§ **WHAT THIS TASK INVOLVES**
How would you translate this sentence from the Star Trek interview below into Spanish: "Ron Moore does not believe that STAR TREK is dead."

§ **GIVEN TEXT**
╔══

In our final installment, the writer-producer discusses the future of TREK.

By Anna L. Kaplan     February 02, 2000

'Tell me why there are no gay characters in STAR TREK,' says Ron Moore. 'This is one of those uncomfortable questions I hate getting when I was working on the show, because there is no good answer for it. There is no answer for it other than people in charge don't want gay characters in STAR TREK, period. This stuff about, 'How would you know? Maybe there are lots of people walking through those corridors that are actually gay. What would you have us do? Show them holding hands? That would be ridiculous. Our regulars don't hold hands,' which its own kind of a sad commentary on the state of human relations, that they can't even hold hands. Just think about what it would say to have a gay Starfleet captain. It would mean something in STAR TREK. It would mean something in science fiction. It would mean something in television. Why isn't STAR TREK leading the way anymore, in the social, political front? Gene always said, whether this is true or not, that he saw STAR TREK as a way to explore social issues, without the networks catching on. Because it was all couched in space aliens, and ray guns, and space opera type stuff, it gave him a chance to explore these other issues.'
Ron Moore does not believe that STAR TREK is dead. He asks, 'What's the worst that could happen to it? In some ways, the worst would be the best. It would just get taken off the air, and they won't make movies for a long time. They won't do anything for a long time. But it will definitely come back. I mean, we are kidding ourselves if we really think that Paramount is every going to stick it in a dustbin some place and never open up that can. They are going to mine it forever. It's Paramount's baby. It's their property to do with, as they will. I know for a fact that the high level executives at Paramount, right up to the high level executives at Viacom, regard STAR TREK as one of the crown jewels of the entire company. They have said they want this to go for another thirty or forty years. They want STAR TREK around, which is marked contrast to the way Paramount was in the '70s when they just couldn't be bothered, and never saw the potential of STAR TREK, no matter what the fans said. Now, all they see is potential. They are always going to own it. Let's say the next movie comes out and it's a colossal flop, and the next series doesn't make it out of year one, which is unimaginable. That is truly the Titanic situation. Okay, Paramount cuts their losses and fires everybody. They clean out the soundstages; they give up the production offices, and they sit on it for ten years. Then some executive will come in, and say, 'We still own the rights to that STAR TREK franchise. Let's get that going again.' They'll bring in some people, and they will start it all up again, because that is the nature of a studio. It's a given that it is going to keep coming back.

╚══

§ **DATASET CONTENT**
╔══

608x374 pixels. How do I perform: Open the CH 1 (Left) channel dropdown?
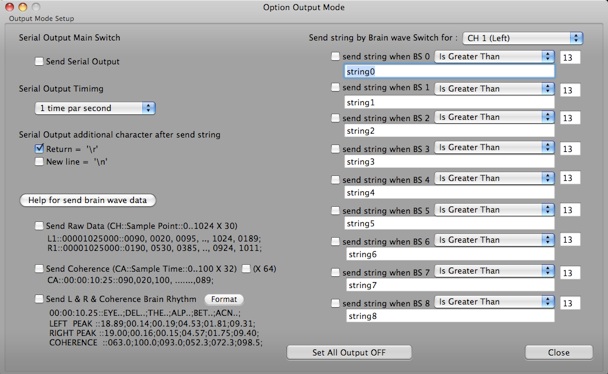click(x=523, y=38)
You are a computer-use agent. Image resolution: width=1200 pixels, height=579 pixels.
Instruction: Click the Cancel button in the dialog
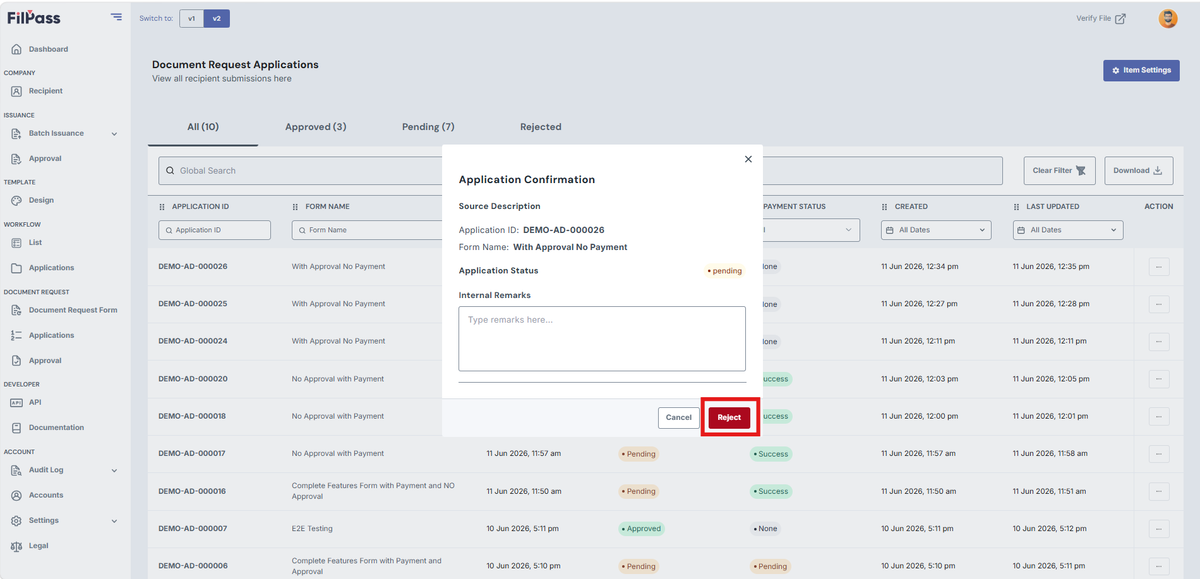[x=679, y=417]
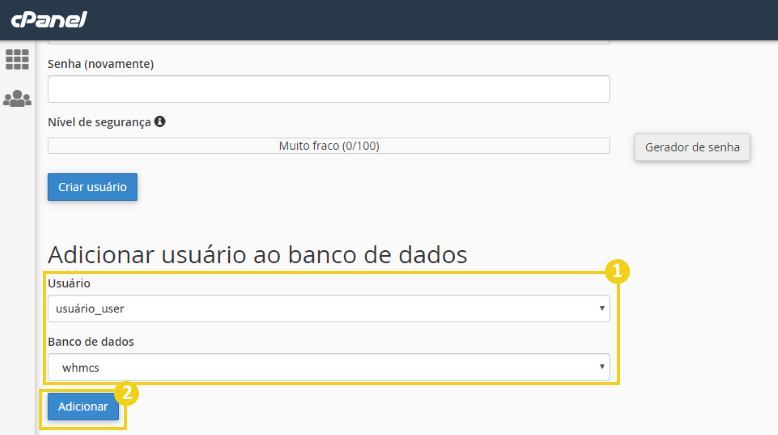Click the Nível de segurança label
This screenshot has height=435, width=778.
pos(99,122)
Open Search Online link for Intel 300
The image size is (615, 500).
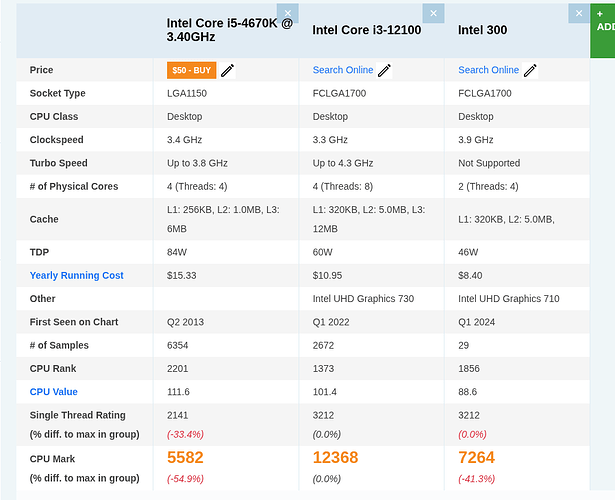pyautogui.click(x=488, y=70)
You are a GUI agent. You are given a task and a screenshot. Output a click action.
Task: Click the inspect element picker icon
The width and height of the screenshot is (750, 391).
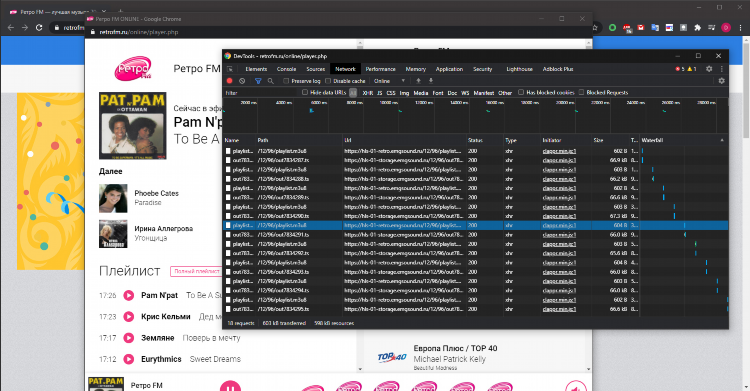230,69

╚══

§ **RESPONSE TO THIS TASK**
Ron Moore no cree que STAR TREK esté muerto.